EMSY-like genes are required for full RPP7-mediated race-specific immunity and basal defense in Arabidopsis

The Arabidopsis thaliana gene enhanced downy mildew 2 (EDM2) encodes a nuclear protein required for RPP7-mediated race-specific disease resistance against Hyaloperonospora arabidopsidis, proper floral transition and additional developmental processes. Transcript levels of the disease-resistance gene RPP7 are enhanced by EDM2 while those of the floral suppressor FLC are repressed by EDM2. By yeast two-hybrid screening for EDM2-interacting proteins, we identified AtEML1, a member of a small group of four Arabidopsis proteins containing an EMSY N-terminal domain, a central Agenet domain, and a C-terminal coiled-coil motif. Using T-DNA mutants combined with silencing by artificial microRNAs, we found AtEML1, AtEML2, and, likely, AtEML4 to contribute to RPP7-mediated immunity. Besides this, AtEML1 and AtEML2 participate in a second EDM2-dependent function and affect floral transition. Unlike EDM2, whose role in immunity appears to be limited to RPP7-mediated disease resistance, some AtEML members contribute to basal defense, an unspecific general defense mechanism. Domain architectures of EDM2 as well as AtEML proteins suggest roles of these proteins in the regulation of chromatin states. Thus, possible cooperation of AtEML members with EDM2 at the level of chromatin dynamics may link race-specific pathogen recognition to general defense mechanisms.

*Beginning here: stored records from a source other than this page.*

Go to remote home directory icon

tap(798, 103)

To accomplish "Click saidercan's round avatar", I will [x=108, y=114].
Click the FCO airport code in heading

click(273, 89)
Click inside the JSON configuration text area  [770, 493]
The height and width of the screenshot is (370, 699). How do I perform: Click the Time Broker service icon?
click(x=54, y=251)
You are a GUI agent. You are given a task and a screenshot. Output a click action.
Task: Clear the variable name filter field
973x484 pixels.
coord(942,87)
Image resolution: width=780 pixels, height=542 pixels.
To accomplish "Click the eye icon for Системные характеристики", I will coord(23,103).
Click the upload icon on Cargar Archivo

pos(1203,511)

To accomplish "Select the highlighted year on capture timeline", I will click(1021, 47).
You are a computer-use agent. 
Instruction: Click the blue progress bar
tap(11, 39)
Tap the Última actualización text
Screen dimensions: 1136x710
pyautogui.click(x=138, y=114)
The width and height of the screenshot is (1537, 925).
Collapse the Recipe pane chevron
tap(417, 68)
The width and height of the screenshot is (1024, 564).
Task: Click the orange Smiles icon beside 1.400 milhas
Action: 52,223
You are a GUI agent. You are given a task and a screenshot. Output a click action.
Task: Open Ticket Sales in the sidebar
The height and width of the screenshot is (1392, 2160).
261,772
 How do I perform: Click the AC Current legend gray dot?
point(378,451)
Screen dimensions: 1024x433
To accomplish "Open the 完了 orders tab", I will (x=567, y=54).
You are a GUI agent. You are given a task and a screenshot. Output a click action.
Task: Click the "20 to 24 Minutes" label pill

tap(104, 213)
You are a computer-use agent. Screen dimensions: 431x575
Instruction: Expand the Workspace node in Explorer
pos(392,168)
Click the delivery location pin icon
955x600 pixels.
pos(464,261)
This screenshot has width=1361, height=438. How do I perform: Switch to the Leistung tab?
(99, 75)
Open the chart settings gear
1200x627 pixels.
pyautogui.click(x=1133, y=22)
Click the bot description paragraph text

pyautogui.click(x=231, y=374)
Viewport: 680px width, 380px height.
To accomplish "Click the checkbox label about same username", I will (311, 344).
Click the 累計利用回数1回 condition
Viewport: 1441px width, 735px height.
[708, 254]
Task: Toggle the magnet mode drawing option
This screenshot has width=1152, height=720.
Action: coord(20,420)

Regulation of NB-LRR-type UNI and its related signaling pathway: signaling crosstalk and methodology for quick identification of related factors

Activation of NB-LRR-related UNI proteins by uni-1D mutation, a gain-of-function mutation of the UNI gene, induces some pathogenesis-related responses and also affects morphology through modulation of meristem activities. In a recent study we reported that the uni-1D phenotypes require cooperative action of ERECTA (ER) receptor kinase family members in UNI-expressing cells, suggesting that an intracellular signaling crosstalk between ER-family-dependent and UNI-triggered signaling pathways plays a significant role in the phenotypes. Further we recently succeeded in the establishment of a methodology for rapid identification of factors involved in the UNI function. EMS-induced causal mutations that suppress the uni-1D phenotypes could be identified using whole-genome-sequencing technologies with much less labor compared with the conventional map-based cloning method that is generally time-consuming and labor-intensive. Thus it would be now possible to intensively identify factors that play significant roles in regulation of UNI proteins and/or UNI-related signaling pathways.